I noticed yesterday that the most popular character from Babylon 5 was Marcus. Everyone I know that watched B5 really liked Marcus.
I thought to myself, "why?"
The answer I came up with is "contrast".
The show is a serious, slow-moving political show, and that's fine. People like it. But fighting is rare, and in the times where there is a fight, it's a shootout.
Marcus is the exact opposite. He has an overbearing sense of humor, no patience for politics, no interest in the slow moving plot, and kicks ass short-range. He gets the blood pumping. He exists tangentally to the rest of the show.
You can see another example of this in action in earlier seasons with Lineer. At least in the crowd I was in, what made the episode is when Lineer started kicking people's asses.

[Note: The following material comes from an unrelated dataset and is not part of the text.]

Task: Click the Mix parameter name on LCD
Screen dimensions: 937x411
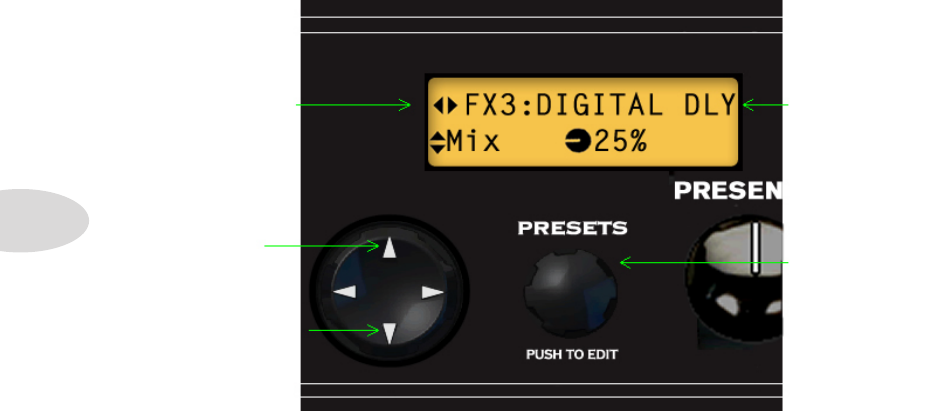Action: (x=473, y=142)
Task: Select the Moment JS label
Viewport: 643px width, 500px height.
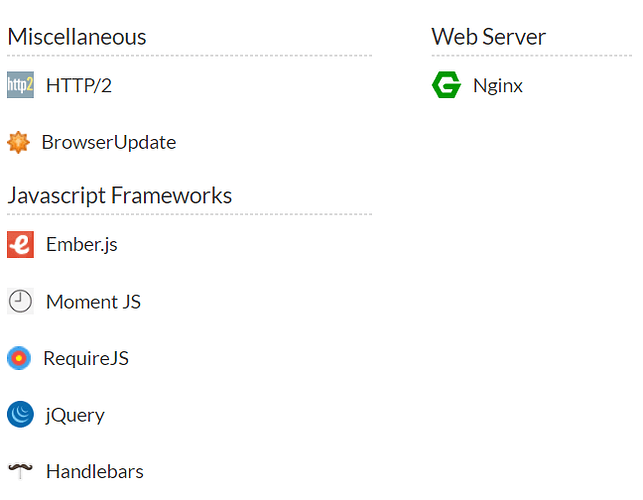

This is interesting, because it perfectly aligns with pattern adaptation control. It's a real-world example of a tenuous theory.
Take a look from the other side. In a story mostly about fighting, the enigmatic brainiac who outmaneuvers everyone is often considered the coolest character. That's because he contrasts.
It's not that fighting is cool, or that being smart is cool. It's that moving tangentally is cool. "Shorting out" the normal routine, circumventing it, or ignoring it.
Of course, do that too much and you end up making the tangent the norm. Do it too many times, and there is no norm to tangent off of. That's not always a bad thing, but it bears consideration.
:)
4 comments:
Alternative theory: Marcus has long black hair, rugged good lucks, is a hopeless romantic, and continually spouts witticisms. Combination = fan girls turning to mush.
Me, I was always more of a Londo follower.
Maybe, but in the crowd I watched B5 in, it was 70-90% straight males.
Being cool-looking was definitely a plus, but many movies and stories have unusually cool characters. These characters are usually unusually cool not because they look cool, but because they work at a tangent.
For example, Wolverine. Not any cooler looking than, say, Storm, but really not part of the X-Man culture. In the Lord of the Rings books, Gandalf was the one who stood out. In Phantom of the Opera, it was the Phantom.
Games are the same way. Sephiroth is in no way cool or interesting, but because he stood out from FFVII so clearly, everyone who played it back in the day thinks he's the coolest thing since slicing bread with an 11' sword.
At least, that's what I think.
Alternative theory no 2: Wish fulfillment. If you could be anyone in B5, who would it be? Sheridan's kinda cool, but he has to wade through a mountain of paperwork and be nice to idiots a lot. Same goes for most of the other diplomatic characters. But Marcus, see, he gets to hit people with a stick. And that extends to pretty much anyone - Narns, Centauri, members of the Grey Council... he's dynamic, he gets to work outside the rules of the narrative, and he has a ton of fan girls turning to mush over him.
Likewise Gandalf - would you rather be the hobbit with a dagger who can defeat an orc on a good day, or the dude with the magic powers to can go toe-to-toe with the balrog?
And Sephiroth - come on, the man has his own choir! It's very hard to choose Cloud over Sephiroth when Cloud very rarely has the opportunity to defeat his enemies almost incidentally in destroying the course of the entire solar system. And Cloud doesn't even have a cheer squad, let alone a choir.
Now that theory holds up.
I'm not sure it's a theory that clashes with the tangental theory at all, though. Most people want to be the person who sticks out most (in a good way), don't you think? By definition, they are the coolest.
I'll keep my eye on other pieces of media and the characters everyone likes best. I want to narrow this down.